*** Opening of Text shown ***

Undertaking the strategic resource assessment process also enabled the school to:
- Standardize the financial workflow. Travel requests, reimbursements, stipends, and purchases varied by department. We reinforced the need for everyone to complete the financial documents in the same way, such as providing the information required by our accounting and payroll offices before submitting anything for approval. In addition, all departments now follow the same budget cycle.
- Introduce consistency in academic policies. Our financial analysis showed a wide variation in how departments handled class cancellations, hired adjuncts and substitutes, and compensated graduate instructors—policy decisions that could greatly affect costs. Some departments, for example, allowed faculty to hire their own substitutes at a high hourly rate; others maintained a list of qualified instructors from which faculty could make a selection. To clear up the confusion, our associate dean led an initiative to reevaluate, amend, and standardize academic policies across departments.
- Reallocate dollars. The curriculum review, with input from the admissions office, pointed to the need to better serve students interested in fashion studies. In 2010, the school opened its fashion studies department, the only one in our geographic region. Funding for the department’s faculty and administrative positions came from reallocating dollars from the existing budget to support the new academic priority. Our fashion studies program currently has about 750 students.
- Increase sharing of resources. By getting to know in depth each unit, we were well-positioned to make connections—such as encouraging one department to use another’s print center instead of outsourcing; the consolidation of several minilabs into a larger space that could serve multiple programs; and the sharing of guest lecturers to serve more than one discipline. For the most part, faculty didn’t know the other internal options existed (although we encountered at least one department that jealously guarded its lab space). We also consolidated vendors and reviewed contracts to create purchasing efficiencies.

*** Close of Text shown ***
*** Opening of Entries supplied ***

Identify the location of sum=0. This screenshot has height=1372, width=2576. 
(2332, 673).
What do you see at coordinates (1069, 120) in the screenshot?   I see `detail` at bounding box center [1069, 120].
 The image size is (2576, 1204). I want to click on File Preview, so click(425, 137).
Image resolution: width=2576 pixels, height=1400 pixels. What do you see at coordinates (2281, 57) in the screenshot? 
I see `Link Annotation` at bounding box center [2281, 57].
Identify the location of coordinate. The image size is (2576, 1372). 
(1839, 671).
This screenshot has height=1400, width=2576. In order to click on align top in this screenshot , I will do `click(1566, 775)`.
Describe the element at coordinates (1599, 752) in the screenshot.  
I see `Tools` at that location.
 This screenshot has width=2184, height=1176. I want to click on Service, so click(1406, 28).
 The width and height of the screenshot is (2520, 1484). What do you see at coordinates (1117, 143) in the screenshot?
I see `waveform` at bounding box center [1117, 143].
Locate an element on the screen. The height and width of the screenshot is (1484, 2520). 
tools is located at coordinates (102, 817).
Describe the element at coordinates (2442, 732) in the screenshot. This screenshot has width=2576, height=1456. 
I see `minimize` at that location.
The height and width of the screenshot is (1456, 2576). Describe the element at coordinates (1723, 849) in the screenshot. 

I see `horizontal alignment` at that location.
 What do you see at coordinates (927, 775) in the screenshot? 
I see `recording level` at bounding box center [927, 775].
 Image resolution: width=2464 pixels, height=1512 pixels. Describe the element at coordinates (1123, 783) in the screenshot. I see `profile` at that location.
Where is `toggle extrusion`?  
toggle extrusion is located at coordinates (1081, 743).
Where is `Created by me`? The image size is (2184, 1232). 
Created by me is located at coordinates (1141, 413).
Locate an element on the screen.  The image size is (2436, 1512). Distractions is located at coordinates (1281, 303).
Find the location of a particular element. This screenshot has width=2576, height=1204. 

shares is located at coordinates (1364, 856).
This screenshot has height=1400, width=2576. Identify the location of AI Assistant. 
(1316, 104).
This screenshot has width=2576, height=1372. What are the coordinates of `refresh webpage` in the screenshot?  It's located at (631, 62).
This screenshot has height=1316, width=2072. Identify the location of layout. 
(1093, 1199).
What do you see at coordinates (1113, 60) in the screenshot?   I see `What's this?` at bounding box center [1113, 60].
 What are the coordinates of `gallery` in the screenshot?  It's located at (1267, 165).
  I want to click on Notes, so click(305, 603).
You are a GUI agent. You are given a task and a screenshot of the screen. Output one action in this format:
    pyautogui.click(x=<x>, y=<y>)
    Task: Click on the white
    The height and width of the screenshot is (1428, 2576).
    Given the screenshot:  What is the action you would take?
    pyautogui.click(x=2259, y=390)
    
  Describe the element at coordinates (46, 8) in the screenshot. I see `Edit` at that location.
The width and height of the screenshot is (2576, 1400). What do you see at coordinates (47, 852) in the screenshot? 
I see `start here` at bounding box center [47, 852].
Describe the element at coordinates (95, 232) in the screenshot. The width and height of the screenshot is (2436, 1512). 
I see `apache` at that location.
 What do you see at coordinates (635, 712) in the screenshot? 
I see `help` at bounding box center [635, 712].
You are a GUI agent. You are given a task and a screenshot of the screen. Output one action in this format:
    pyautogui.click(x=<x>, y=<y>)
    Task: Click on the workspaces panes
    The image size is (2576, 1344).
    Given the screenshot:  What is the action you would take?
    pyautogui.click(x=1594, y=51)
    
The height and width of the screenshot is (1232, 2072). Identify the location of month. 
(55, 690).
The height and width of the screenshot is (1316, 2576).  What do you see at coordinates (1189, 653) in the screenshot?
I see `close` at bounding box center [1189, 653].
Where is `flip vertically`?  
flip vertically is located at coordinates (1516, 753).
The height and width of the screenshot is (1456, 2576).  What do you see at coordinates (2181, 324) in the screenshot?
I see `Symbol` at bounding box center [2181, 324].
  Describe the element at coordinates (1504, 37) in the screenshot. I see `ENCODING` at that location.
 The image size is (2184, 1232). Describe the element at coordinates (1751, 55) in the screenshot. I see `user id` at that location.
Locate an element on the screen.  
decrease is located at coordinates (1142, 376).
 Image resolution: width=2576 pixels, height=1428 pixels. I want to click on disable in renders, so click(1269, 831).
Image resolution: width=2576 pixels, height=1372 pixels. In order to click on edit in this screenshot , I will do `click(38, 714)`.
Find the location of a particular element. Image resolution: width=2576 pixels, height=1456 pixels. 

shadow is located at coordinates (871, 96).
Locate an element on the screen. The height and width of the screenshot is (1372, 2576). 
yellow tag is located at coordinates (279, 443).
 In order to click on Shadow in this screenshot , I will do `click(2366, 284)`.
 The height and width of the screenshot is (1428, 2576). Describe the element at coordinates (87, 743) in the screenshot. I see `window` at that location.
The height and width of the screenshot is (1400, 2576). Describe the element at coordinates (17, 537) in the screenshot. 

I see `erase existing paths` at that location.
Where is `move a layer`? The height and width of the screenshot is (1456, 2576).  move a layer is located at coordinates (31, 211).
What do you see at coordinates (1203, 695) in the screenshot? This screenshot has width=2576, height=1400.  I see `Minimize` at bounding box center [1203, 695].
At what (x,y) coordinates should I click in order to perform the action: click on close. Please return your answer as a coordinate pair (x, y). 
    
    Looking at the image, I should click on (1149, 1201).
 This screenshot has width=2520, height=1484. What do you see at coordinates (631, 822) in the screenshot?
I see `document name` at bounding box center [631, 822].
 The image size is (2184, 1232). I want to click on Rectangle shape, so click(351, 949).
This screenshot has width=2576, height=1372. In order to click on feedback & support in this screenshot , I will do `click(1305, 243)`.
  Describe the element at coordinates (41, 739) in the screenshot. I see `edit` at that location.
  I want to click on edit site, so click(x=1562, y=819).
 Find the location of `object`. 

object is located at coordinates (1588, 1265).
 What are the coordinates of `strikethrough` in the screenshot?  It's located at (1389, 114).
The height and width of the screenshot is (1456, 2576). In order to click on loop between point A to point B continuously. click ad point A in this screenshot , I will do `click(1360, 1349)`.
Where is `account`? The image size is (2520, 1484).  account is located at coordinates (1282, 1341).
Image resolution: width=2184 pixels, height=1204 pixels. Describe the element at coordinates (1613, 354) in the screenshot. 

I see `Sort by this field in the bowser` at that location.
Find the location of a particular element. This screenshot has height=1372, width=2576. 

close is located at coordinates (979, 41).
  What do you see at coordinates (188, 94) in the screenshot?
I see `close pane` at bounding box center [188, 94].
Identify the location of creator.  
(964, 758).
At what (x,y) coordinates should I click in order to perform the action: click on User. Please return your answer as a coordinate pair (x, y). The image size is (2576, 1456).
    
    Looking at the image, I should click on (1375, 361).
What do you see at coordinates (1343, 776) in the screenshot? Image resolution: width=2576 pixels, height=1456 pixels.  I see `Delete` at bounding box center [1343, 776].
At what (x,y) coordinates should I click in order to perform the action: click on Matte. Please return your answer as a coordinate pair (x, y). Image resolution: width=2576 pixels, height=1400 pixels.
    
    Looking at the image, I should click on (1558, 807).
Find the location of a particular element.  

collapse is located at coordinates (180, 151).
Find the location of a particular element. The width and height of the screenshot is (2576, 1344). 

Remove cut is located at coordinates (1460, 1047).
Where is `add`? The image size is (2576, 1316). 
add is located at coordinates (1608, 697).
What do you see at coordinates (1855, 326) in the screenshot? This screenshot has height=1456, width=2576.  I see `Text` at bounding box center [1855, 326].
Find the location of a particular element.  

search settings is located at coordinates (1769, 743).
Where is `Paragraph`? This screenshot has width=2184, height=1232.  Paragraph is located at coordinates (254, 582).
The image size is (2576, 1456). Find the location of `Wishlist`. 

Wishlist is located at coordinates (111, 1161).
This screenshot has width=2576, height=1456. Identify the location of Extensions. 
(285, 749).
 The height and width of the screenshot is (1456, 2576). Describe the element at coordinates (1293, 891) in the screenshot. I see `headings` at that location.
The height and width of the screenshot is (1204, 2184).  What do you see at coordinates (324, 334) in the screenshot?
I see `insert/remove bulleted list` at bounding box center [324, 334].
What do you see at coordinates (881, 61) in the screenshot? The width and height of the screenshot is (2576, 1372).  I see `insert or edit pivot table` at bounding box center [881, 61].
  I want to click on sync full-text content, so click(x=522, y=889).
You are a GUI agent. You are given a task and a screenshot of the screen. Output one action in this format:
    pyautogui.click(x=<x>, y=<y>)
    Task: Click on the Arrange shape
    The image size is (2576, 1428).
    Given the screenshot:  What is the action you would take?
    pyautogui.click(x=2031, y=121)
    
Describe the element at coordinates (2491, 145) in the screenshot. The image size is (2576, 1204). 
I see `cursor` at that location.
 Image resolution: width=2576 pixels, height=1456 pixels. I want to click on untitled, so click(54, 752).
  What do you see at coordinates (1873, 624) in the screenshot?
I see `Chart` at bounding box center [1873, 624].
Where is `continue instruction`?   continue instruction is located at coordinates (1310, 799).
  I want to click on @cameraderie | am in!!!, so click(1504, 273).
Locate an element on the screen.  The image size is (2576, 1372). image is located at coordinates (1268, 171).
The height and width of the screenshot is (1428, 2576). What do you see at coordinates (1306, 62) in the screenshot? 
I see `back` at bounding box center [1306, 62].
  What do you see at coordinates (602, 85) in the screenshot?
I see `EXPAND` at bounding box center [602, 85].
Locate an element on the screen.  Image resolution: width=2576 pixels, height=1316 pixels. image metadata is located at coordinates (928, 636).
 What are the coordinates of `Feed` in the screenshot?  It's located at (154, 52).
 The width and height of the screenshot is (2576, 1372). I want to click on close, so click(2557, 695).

*** Close of Entries supplied ***

» Assigned task 1: Print the stretch of the resource assessment passage from "- Introduce consistency" through "policies across departments.".
» Assigned task 2: According to the resource assessment passage, why did the associate dean lead an initiative to "reevaluate, amend, and standardize academic policies across departments"?
» Assigned task 3: Pick up the resource assessment passage from the point where it stops and carry it forward.
You can leave the data aside; it plays no part here.

» Written reply 1:
- Introduce consistency in academic policies. Our financial analysis showed a wide variation in how departments handled class cancellations, hired adjuncts and substitutes, and compensated graduate instructors—policy decisions that could greatly affect costs. Some departments, for example, allowed faculty to hire their own substitutes at a high hourly rate; others maintained a list of qualified instructors from which faculty could make a selection. To clear up the confusion, our associate dean led an initiative to reevaluate, amend, and standardize academic policies across departments.

» Written reply 2: The financial analysis had shown wide variation in how departments handled class cancellations, hired adjuncts and substitutes, and paid graduate instructors, and these policy decisions could greatly affect costs. The initiative was meant to clear up the resulting confusion.

» Written reply 3:
As the sharing of resources and transparency of financial information became the norm, the “silo mentality” disappeared. Faculty no longer feel protective of their resources, because they understand that no one is hiding anything. In fact, faculty have become so accustomed to constantly revisiting program offerings and reevaluating cost-effectiveness that they are eager to share with their colleagues their strategies and lessons learned.
Zero-based budgeting sometimes comes under fire for being time-consuming and tedious. To the contrary, we found it an effective tool for building a budget that truly relates to what happens in the classroom. We have proposed extending the same assessment to the college’s other schools; the decision rests with the president, provost, and chief financial officer, all of whom arrived at the college within the past two years.
Whatever the budget model used, faculty, staff, and administrators need to have a broad understanding of how the institution operates and the impact a particular program has on overall finances. The only way to do that is to know your costs.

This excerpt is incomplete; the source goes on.